(Items stored from a collection)
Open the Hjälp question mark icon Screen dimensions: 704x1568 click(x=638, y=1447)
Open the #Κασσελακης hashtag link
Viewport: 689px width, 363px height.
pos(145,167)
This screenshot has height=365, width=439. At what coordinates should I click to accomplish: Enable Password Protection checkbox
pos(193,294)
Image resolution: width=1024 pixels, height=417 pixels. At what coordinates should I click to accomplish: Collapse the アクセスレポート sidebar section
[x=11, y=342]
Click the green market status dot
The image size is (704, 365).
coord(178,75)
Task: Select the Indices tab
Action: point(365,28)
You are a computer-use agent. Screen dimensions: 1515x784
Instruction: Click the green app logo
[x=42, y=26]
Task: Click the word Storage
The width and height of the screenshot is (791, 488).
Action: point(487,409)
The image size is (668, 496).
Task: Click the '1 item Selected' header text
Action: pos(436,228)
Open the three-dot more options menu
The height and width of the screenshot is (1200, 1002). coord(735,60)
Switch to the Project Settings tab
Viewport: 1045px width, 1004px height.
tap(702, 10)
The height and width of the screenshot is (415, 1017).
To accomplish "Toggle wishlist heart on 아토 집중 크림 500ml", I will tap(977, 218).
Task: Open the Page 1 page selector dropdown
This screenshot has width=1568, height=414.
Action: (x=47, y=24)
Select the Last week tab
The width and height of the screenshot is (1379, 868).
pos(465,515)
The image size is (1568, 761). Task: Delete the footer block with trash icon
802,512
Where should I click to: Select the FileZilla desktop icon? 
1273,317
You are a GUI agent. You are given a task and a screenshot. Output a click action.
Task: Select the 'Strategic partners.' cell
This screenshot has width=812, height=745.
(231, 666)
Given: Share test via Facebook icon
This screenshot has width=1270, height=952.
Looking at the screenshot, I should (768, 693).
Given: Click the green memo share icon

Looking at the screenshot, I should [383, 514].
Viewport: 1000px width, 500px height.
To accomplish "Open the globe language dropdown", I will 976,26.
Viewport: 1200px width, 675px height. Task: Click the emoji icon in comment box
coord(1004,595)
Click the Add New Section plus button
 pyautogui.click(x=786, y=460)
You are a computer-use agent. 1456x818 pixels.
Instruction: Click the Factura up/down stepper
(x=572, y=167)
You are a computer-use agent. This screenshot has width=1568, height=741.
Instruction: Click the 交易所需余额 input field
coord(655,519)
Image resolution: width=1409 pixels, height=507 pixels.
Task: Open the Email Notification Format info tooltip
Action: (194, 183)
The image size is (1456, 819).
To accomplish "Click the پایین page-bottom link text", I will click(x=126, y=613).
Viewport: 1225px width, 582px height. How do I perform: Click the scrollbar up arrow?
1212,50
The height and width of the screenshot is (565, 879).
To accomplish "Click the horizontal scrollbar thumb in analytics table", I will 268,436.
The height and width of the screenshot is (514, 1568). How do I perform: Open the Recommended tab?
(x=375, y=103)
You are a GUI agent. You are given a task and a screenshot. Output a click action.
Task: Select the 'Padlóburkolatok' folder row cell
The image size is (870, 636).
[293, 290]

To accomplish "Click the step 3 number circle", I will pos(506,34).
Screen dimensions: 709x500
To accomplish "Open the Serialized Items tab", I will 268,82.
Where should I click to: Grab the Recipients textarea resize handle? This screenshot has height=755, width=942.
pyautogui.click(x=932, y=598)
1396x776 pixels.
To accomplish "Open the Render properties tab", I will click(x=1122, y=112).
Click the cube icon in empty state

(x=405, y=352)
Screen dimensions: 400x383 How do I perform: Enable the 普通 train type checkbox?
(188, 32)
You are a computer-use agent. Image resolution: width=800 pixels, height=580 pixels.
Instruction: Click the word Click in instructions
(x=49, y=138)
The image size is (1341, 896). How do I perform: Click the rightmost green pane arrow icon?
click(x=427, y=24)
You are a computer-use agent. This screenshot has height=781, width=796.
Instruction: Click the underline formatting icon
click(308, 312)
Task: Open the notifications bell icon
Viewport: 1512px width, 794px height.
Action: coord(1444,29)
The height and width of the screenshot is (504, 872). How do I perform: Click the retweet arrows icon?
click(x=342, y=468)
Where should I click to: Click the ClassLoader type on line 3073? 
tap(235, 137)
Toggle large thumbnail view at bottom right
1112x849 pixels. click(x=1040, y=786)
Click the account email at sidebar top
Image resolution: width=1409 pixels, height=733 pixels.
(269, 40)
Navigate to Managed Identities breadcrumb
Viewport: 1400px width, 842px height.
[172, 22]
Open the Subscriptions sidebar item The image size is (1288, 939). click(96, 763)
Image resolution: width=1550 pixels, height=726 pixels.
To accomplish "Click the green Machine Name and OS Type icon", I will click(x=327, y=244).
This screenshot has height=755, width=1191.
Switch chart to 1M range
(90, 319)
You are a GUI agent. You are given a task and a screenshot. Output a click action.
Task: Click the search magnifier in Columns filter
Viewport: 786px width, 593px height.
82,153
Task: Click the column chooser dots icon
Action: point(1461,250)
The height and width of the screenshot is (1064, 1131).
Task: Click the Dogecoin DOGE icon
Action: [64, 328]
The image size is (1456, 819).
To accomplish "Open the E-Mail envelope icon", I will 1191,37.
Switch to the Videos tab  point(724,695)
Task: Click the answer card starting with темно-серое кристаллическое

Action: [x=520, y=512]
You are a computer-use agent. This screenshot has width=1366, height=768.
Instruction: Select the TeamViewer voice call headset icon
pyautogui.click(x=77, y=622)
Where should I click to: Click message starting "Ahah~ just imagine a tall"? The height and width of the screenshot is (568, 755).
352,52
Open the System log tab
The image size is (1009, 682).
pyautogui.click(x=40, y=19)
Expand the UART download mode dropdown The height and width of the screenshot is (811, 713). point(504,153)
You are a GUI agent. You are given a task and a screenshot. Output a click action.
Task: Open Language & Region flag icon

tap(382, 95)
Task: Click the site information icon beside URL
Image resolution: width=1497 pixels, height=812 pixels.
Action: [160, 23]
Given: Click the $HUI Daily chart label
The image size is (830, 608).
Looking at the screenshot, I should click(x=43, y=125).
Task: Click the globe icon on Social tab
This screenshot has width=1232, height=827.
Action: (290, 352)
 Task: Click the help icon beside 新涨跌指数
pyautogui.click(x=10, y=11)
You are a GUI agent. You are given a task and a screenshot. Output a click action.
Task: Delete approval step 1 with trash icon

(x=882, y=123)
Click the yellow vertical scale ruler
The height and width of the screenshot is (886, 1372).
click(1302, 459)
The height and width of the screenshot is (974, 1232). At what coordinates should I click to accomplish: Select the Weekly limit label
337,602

_The task:_
Reproduce the items word for word, starting from the first line and ending with the line that contains "Action: point(365,28)", with that line included.

_Correct result:_
Open the Hjälp question mark icon Screen dimensions: 704x1568 click(x=638, y=1447)
Open the #Κασσελακης hashtag link
Viewport: 689px width, 363px height.
pos(145,167)
This screenshot has height=365, width=439. At what coordinates should I click to accomplish: Enable Password Protection checkbox
pos(193,294)
Image resolution: width=1024 pixels, height=417 pixels. At what coordinates should I click to accomplish: Collapse the アクセスレポート sidebar section
[x=11, y=342]
Click the green market status dot
The image size is (704, 365).
coord(178,75)
Task: Select the Indices tab
Action: point(365,28)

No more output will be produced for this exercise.